Barbarian Days is Finnegan's autobiography/memoir of his life as a surfer. It was also just a damn good read. Barbarian Days is an old-school adventure story, an intellectual autobiography, a social history, a literary road movie, and an extraordinary exploration of the gradual mastering of an exacting, little-understood art. I haven't read other books on surfing and my expertise in limited to letting the saves knock me around on Cape Cod as a boy, and a love of the Beach Boys.

Reviews talk about how Finnegan explores themes like family. But, by the time he gets to early middle age in San Francisco, he is reaching the point where only bigger and bigger waves will give him the same high that he craves.
I’d sooner press this book upon on a nonsurfer, in part because nothing I’ve read so accurately describes the feeling of being stoked or the despair of being held under.

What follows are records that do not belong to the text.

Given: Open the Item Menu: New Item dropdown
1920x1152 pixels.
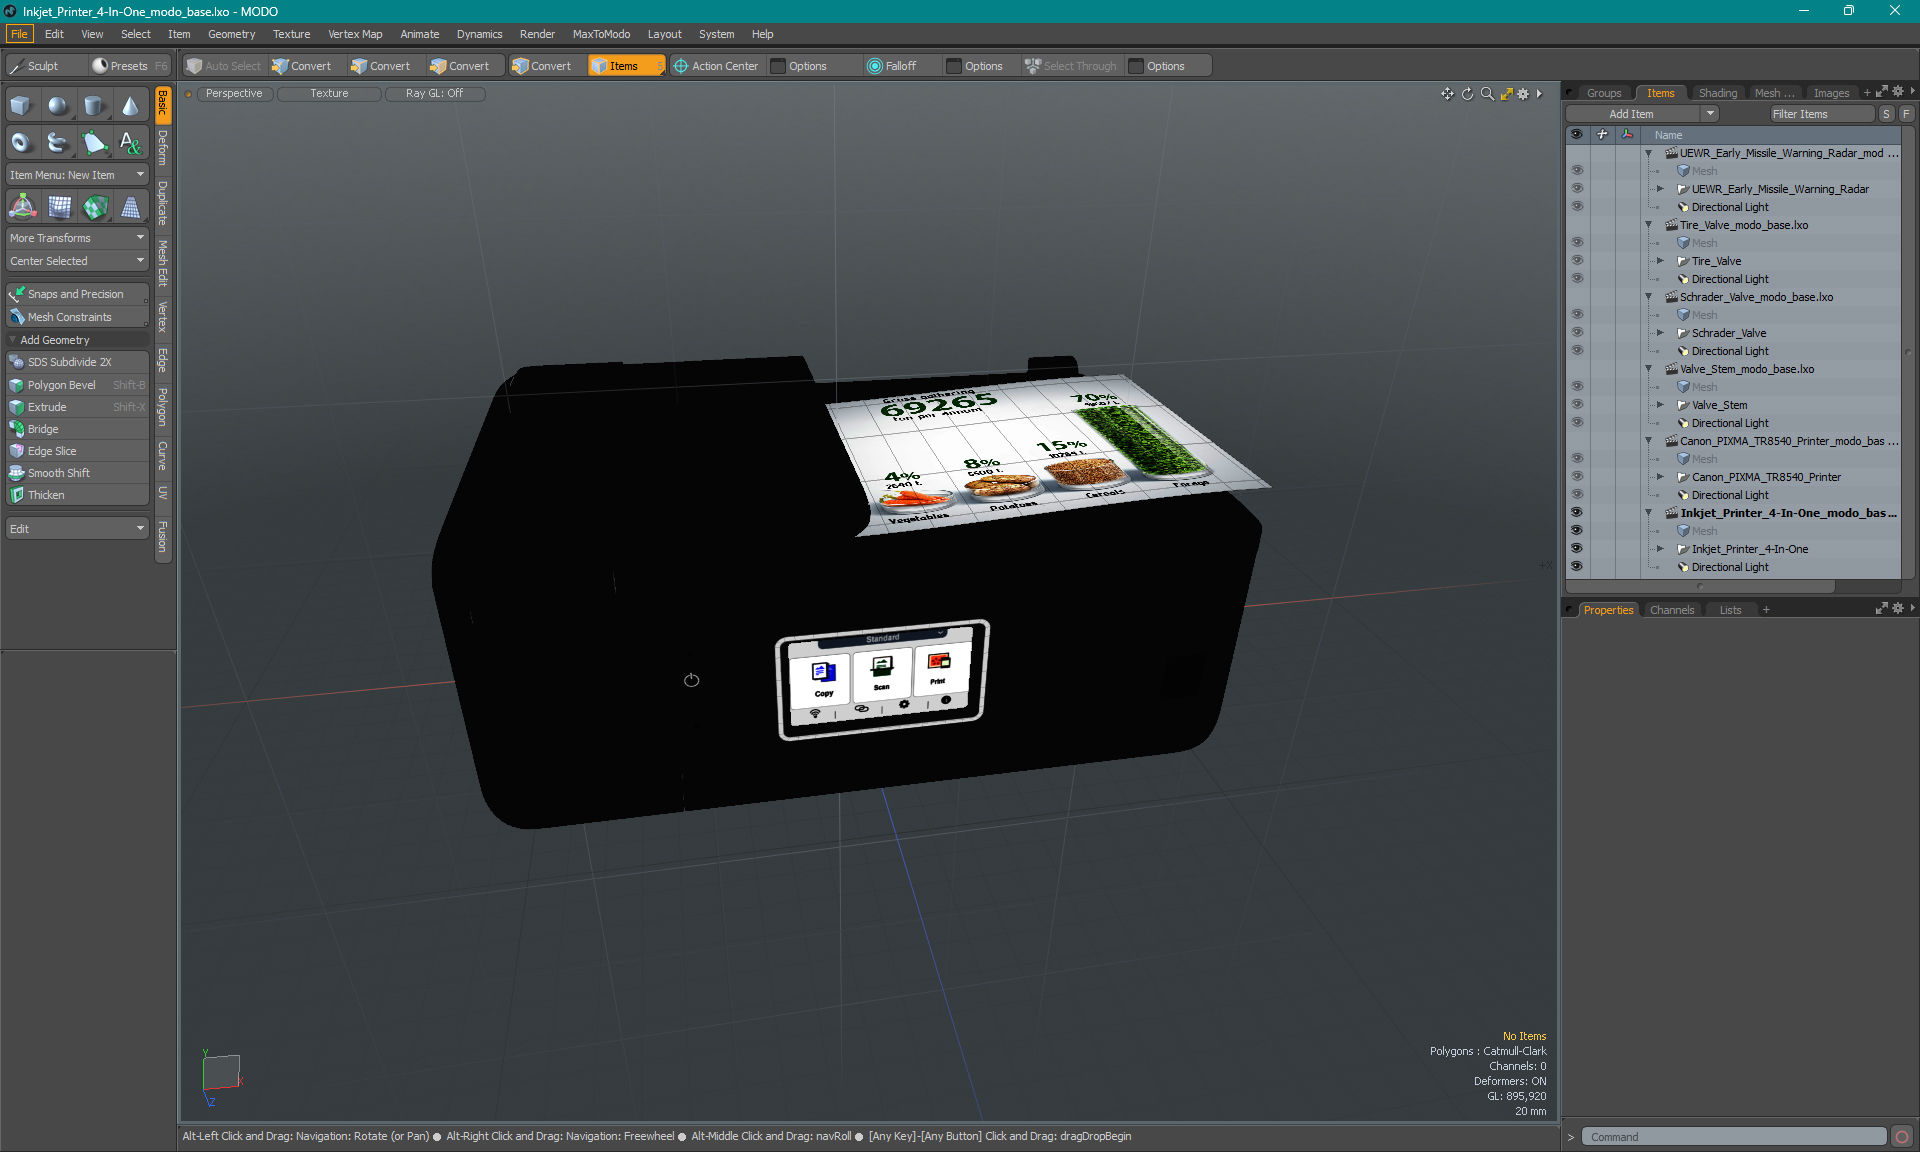Looking at the screenshot, I should pos(77,175).
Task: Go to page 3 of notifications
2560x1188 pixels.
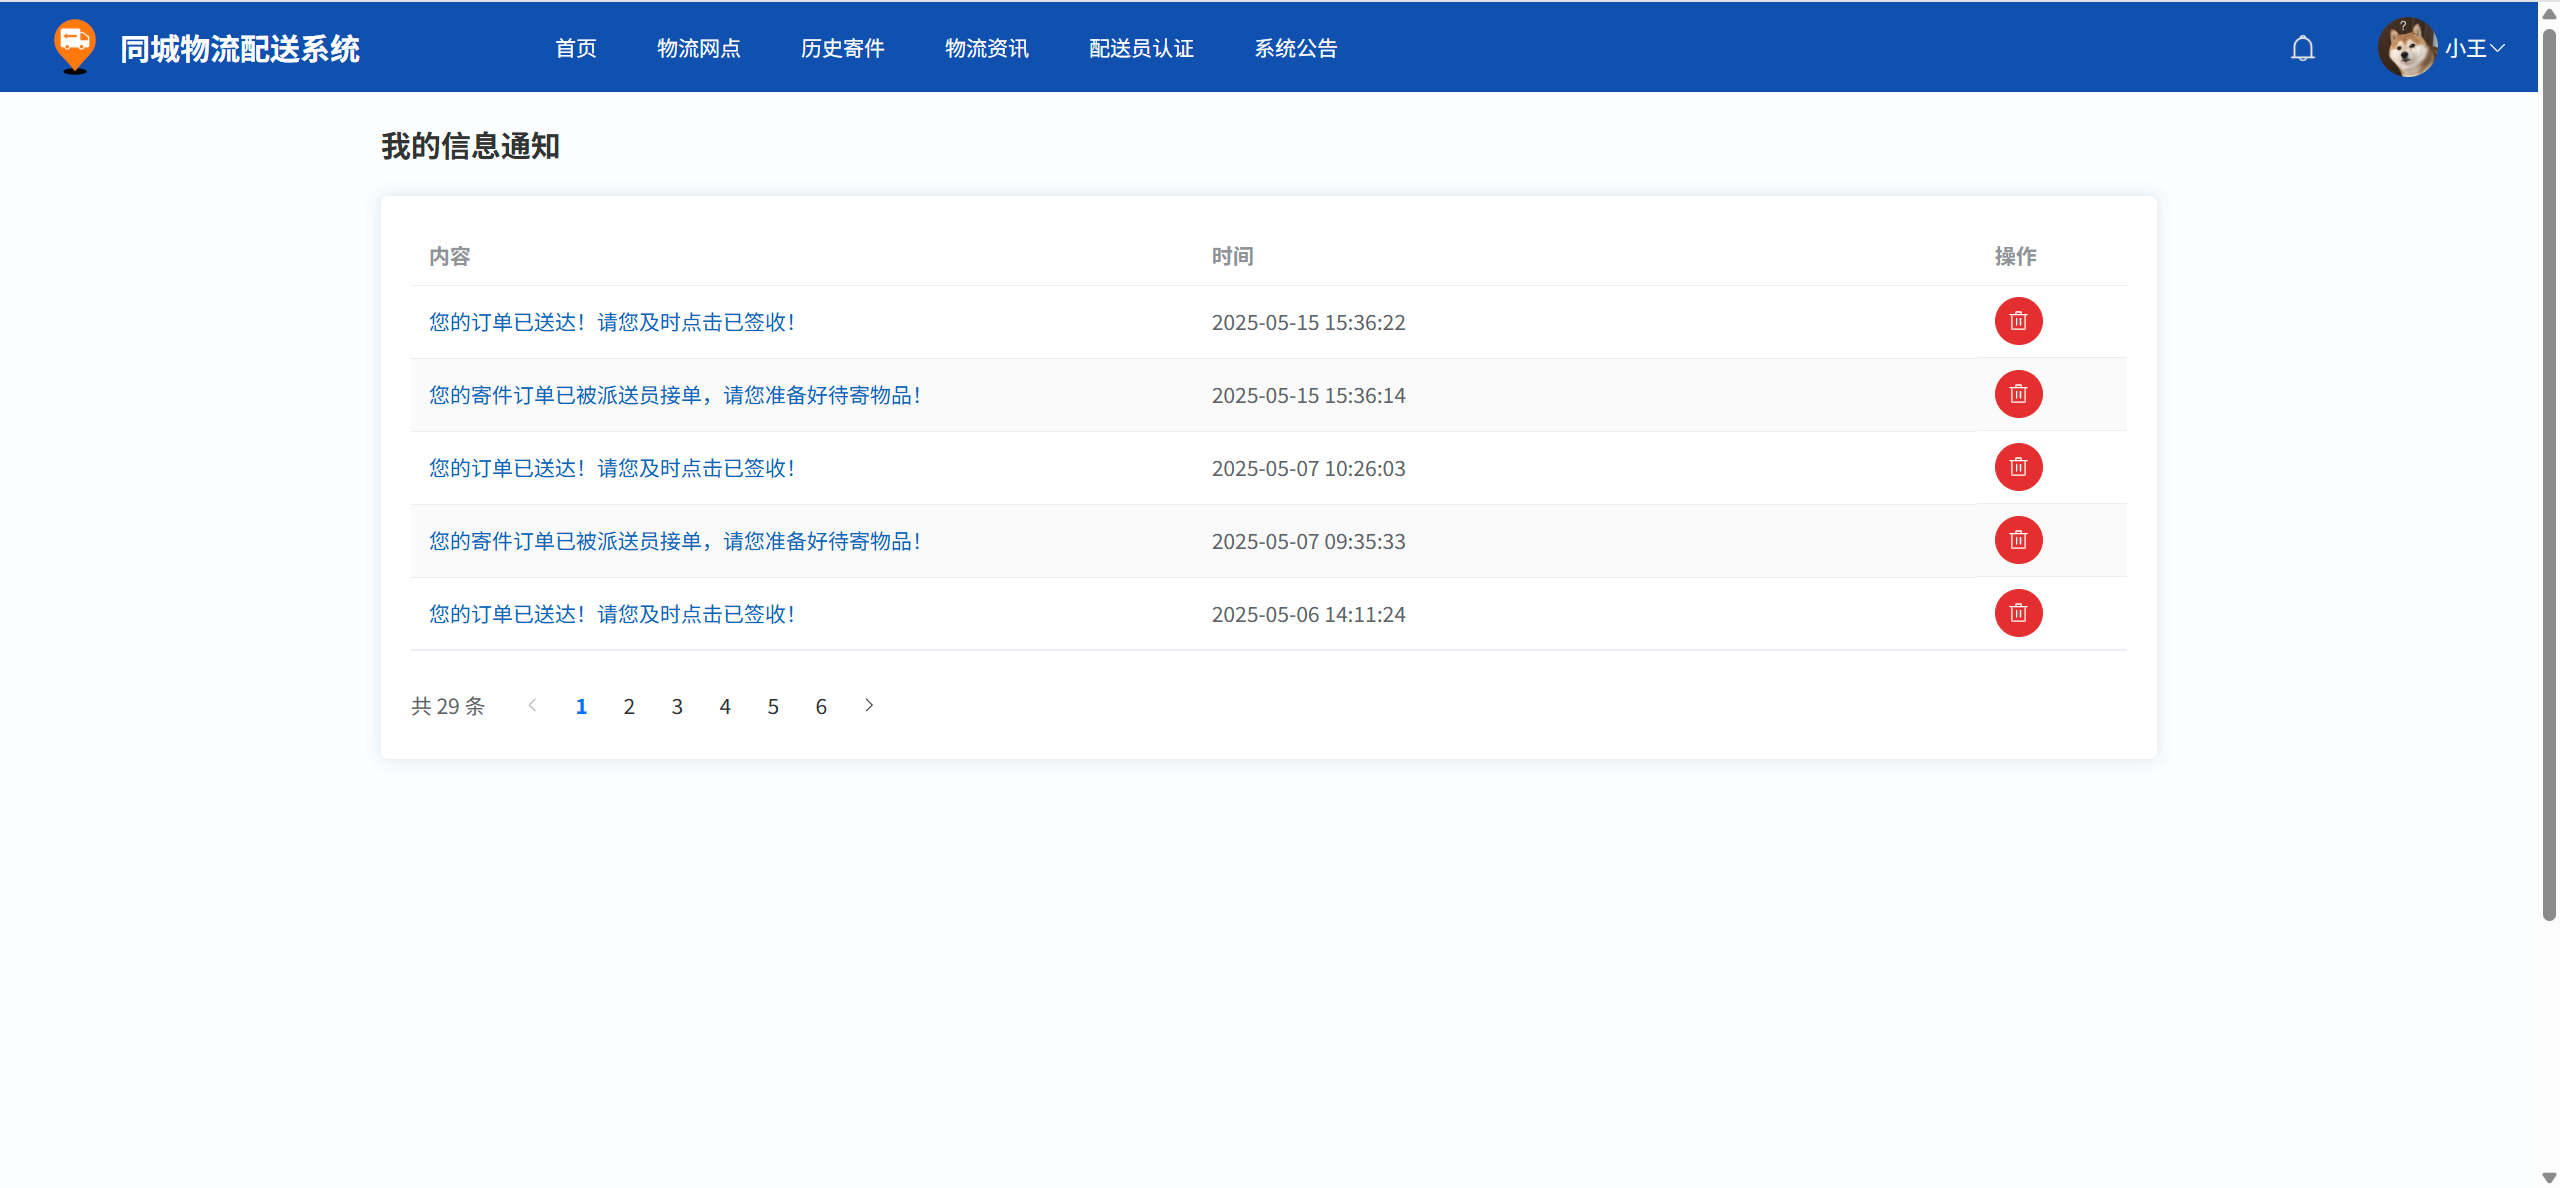Action: [677, 707]
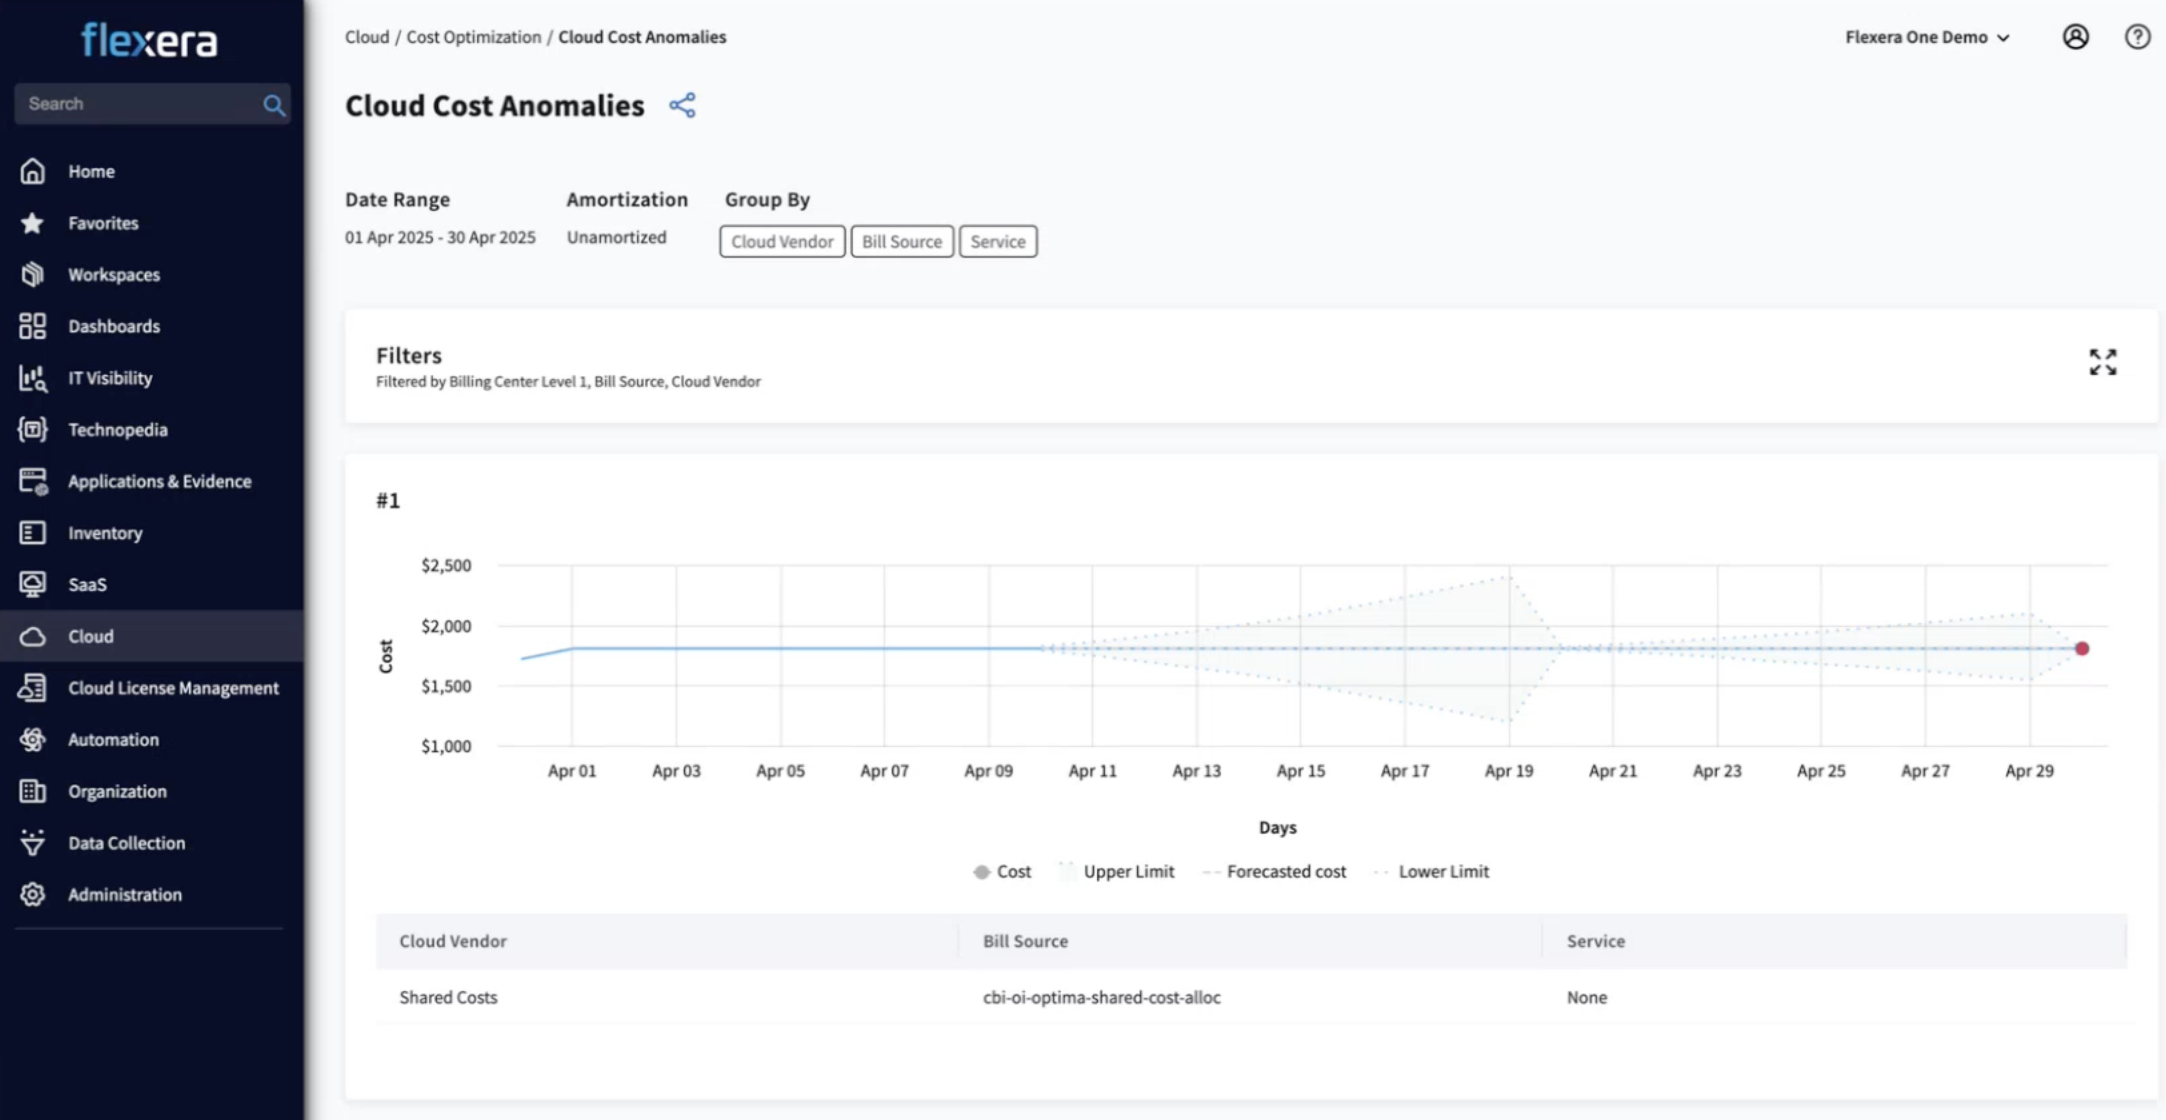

To find out his answer, I suppose I will have to wait for the sequel, "Octogenarian Days". Imagine what it's like to read about him surfing. The following version of this book was used to create the guide: Finnegan, William. Foolish me. Eloquent, evocative, nostalgic - this book threw me into one of those reveries about what might life might have been compared to what it has been. Despite that, I have found myself drawn to it's literature, perhaps because of a longing of things I wish I'd done, perhaps to quench my knack of ex-patness, perhaps as a midlife crisis. He is a formidable writer, and even if you've never been surfing this tale of searching for meaning in life will still grab your attention. Nonetheless, this was only for a few parts of the book and as a whole was vividly interesting. That this autobiography is called "a surfing life" is surely not accidental. More problematic, the tedium inexorably detracts from the magic in the man meets ocean leitmotif. One boy, thin and laughing and fourteen, told me that he had quit school because he was “lazy.” He had a Japanese comic book that got passed around the ferry roof. There may be enough "life" for those who don't relate to "surfing," for those of us sharing some of his experiences there is much to admire in what expresses. I read this over several months, with other books interspersed, and it was always easy to come back to and pick up the thread.
A man raised in Woodland Hills (I live in Calabasas), living a time in Hawaii and Lahaina (We have two places just outside Lahaina and spend months per year there - I'm writing this review from Maui), who went to school at UCSC (I grew up in Santa Cruz), writing about surfing and his time as a writer for the New Yorker, a magazine I've been reading, with my father, since I as a boy? Throughout, he surfs, carrying readers with him on rides of harrowing, unprecedented lucidity.

Johnny Utah and that kind of stuff. jQuery('#nav').mobileMenu({

The world was mapped in so many different ways. But William Finnegan penned the rare exception to that rule, a New Yorker profile of his friend and surfing buddy, Mark "Doc" Renneker -- Playing Doc, Too much non-surfing memoir to satisfy those picking this up for the surfing. Finnegan offers an honest, unblemished portrait of the Ocean Beach experience without any need for embellishment.